The good news? The initial draft PowerPoint is complete. The bad news? I have 97 slides and the presentation clocks in at about 90 minutes. Editing time!
Here are some of the things I’m discussing:
I’ve found that most companies don’t know what their brand purpose is. Brand purpose is how a brand makes their customers’ lives better outside the products and services they create. Nike, for example, has a brand purpose around putting a spotlight on elite athletes and athletics. They just happen to sell a commodity…shoes.
If you don’t know your company’s brand purpose, it’s incredibly challenging to develop and distribute content that works for the brand and makes sense to customers. Two weeks ago I wrote about Apple’s brand purpose and how their recommitment to it in 1997 turned around the company.
Do you know what your company’s brand purpose is? Let me know if you do…I’d love to hear it.
In my 20 years in content marketing I’ve learned that most programs do not get cut for lack of results, but because the executives with the purse strings don’t understand it. I think this is true with so many businesses where odd departments may not be understood for their stand-alone value.
Instead of complaining, start educating those executives about what you do. The importance and impact of it for your customers. Send something every two or three weeks (preferably in print form). If your job gets cut, it’s probably because someone wasn’t selling what you do very well inside the company walls.
When I was at Penton Custom Media in 2003, my new boss didn’t have a clue about what our department did. I walked out of the initial meeting knowing for sure we were going to get cut (the company was struggling financially at that time). For the next 18 months I sent monthly packages to him, the CEO and a few others, about the purpose and power of content marketing, including some of our revenue-generating products. Believe it or not, 16 years later and the department is still alive and kicking.
Buy Before You Build
As an entrepreneur, I’m very aware of the failure rate of new businesses. About 9 in 10 fail. Yet, in marketing, we always start new projects (like a startup). And guess what? Most of them fail. Go figure.
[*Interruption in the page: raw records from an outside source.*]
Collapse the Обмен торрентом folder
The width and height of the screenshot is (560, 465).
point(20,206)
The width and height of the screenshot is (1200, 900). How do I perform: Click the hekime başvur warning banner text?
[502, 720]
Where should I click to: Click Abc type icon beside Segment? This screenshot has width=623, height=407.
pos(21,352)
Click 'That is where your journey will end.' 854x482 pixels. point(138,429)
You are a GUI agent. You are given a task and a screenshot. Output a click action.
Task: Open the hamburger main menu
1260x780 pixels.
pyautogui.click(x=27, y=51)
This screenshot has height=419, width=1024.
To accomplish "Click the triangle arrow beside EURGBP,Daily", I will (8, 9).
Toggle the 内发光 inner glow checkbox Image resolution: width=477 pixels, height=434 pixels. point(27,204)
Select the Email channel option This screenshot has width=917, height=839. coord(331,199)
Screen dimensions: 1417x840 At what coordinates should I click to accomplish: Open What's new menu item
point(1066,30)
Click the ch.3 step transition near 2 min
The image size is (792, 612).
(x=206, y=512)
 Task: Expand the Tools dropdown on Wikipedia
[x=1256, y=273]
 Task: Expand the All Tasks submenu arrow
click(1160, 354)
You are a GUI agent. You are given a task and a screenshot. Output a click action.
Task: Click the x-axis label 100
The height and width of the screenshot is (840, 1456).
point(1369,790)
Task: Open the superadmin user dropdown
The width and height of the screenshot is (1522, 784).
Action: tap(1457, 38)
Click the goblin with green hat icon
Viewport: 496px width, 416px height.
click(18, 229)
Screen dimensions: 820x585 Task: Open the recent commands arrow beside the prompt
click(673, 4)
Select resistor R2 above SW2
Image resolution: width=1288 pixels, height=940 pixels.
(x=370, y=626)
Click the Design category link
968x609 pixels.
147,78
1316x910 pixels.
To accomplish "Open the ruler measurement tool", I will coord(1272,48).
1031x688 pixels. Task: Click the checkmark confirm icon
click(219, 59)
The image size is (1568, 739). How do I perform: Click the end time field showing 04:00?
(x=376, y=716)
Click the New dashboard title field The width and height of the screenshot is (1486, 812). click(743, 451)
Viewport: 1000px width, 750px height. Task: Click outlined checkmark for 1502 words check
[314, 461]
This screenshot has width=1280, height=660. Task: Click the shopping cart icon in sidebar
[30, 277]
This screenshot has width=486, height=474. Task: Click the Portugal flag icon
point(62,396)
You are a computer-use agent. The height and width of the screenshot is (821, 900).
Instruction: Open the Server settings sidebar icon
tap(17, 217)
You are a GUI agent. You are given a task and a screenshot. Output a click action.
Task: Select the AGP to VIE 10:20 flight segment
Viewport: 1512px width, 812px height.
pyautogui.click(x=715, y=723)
What if, instead of starting fresh, we went out and purchased the marketing project from another company (like computer hardware company Raspberry Pi buying two computer magazines) instead of starting fresh? It’s just plain silly that marketers don’t at least try to buy before they spend thousands or millions of dollars on a new campaign.
The End of Social Media as We Know It
I recently learned about what happened to Cyprus in 2013 while reading the book Bitcoin Billionaires (recommended). Cyprus was broke and the government needed money. To get that money, the government raided the savings accounts of anyone who had an account with Cyprus banks (they stole almost 50% of everyone’s savings).
After reading this, it hit me that we will see something similar in social media in the very near future. Right now, companies like Facebook, YouTube, LinkedIn and Twitter need us for our content. In exchange for the right to publish our content, they store all sorts of data about us and monetize it in multiple forms. Outside of letting outside governments tamper with election processes around the world, it’s worked out pretty well.
But inside the next five years I believe that most social platforms will either remove our right to publish or bake in an algorithm where nobody will see our content. It will happen in stages.
First, the organic reach of your posts will gradually go down. We are in that phase now, where a brand’s post on Facebook barely gets seen by anyone. At the same time, certain sites will suspend people from the platform they don’t like (for whatever reason). For the second stage, which has started on a small basis, big social platforms will start heavily investing in their own content, beginning the content replacement process.
The next stage I haven’t worked out yet, but it revolves around scary influence, mind control and something out of the book 1984. Yet, I’m an optimist ;).
These are just some of the things that I’ve been thinking about lately. I have four more thoughts like these that I’ll be sharing in my keynote.